Suaranusantara.com – Presiden Prabowo Subianto mengatakan hubungan PDIP dan Gerindra seperti kakak adik, meski berbeda kubu dalam Pilpres 2024.
Hal itu disampaikan Prabowo dalam pidato peluncuran Koperasi Desa Merah Putih di Klaten, Jawa Tengah, Senin (21/7/2025).
Awalnya, Prabowo mengutip semboyan Presiden pertama RI Sukarno tentang niat menyejahterakan bangsa.
Dia juga sembari mencolek Ketua DPR RI Puan Maharani yang juga hadir, menyebut Bung Karno merupakan milik seluruh bangsa Indonesia.
“Saya percaya bahwa niat kita semua adalah ingin Indonesia lebih baik, ingin Indonesia sejahtera, ingin Indonesia sungguh-sungguh merdeka, ingin Indonesia bangkit berdiri di atas kaki kita sendiri.
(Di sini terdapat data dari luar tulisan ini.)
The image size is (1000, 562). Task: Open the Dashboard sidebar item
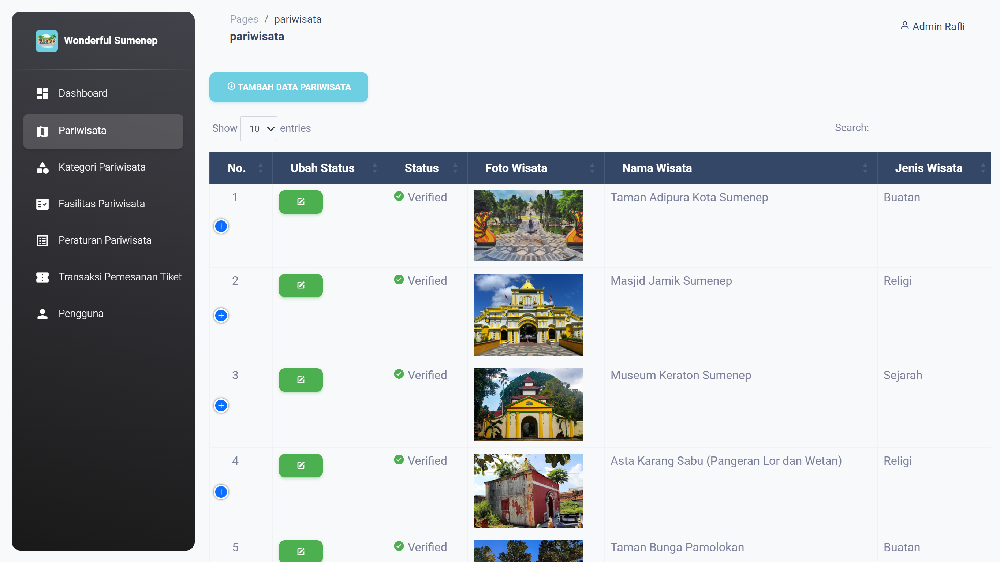pos(82,93)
Itu semboyan proklamator kita, pendiri bangsa kita, Bung Karno, yang saya katakan Bung Karno adalah milik seluruh rakyat Indonesia,” kata Prabowo.
“Nyuwun sewu, Mbak Puan, Bung Karno bapak saya juga,”tambahnya.
Ketua Umum Partai Gerindra ini juga melontarkan candaan tentang marhaen di dirinya.
“Mungkin kalau dipotong ini (menunjuk dadanya, red), yang keluar marhaen juga ini,” ujar Prabowo.
Lebih lanjut, Prabowo lantas menyebut hubungan PDIP dan Gerindra seperti kakak adik, meski berbeda kubu dalam Pilpres 2024.
“Sebenernya PDIP sama Gerindra kakak adik ini. Tapi bener, kita ini karena apa ya, demokrasi kita kan diajarkan oleh negara barat jadi nggak boleh koalisi satu itu, memang bener, harus ada yang di luar. Ngoreksi kita, gitu, ngoreksi. Tapi, ya… sedulur,” ucapnya.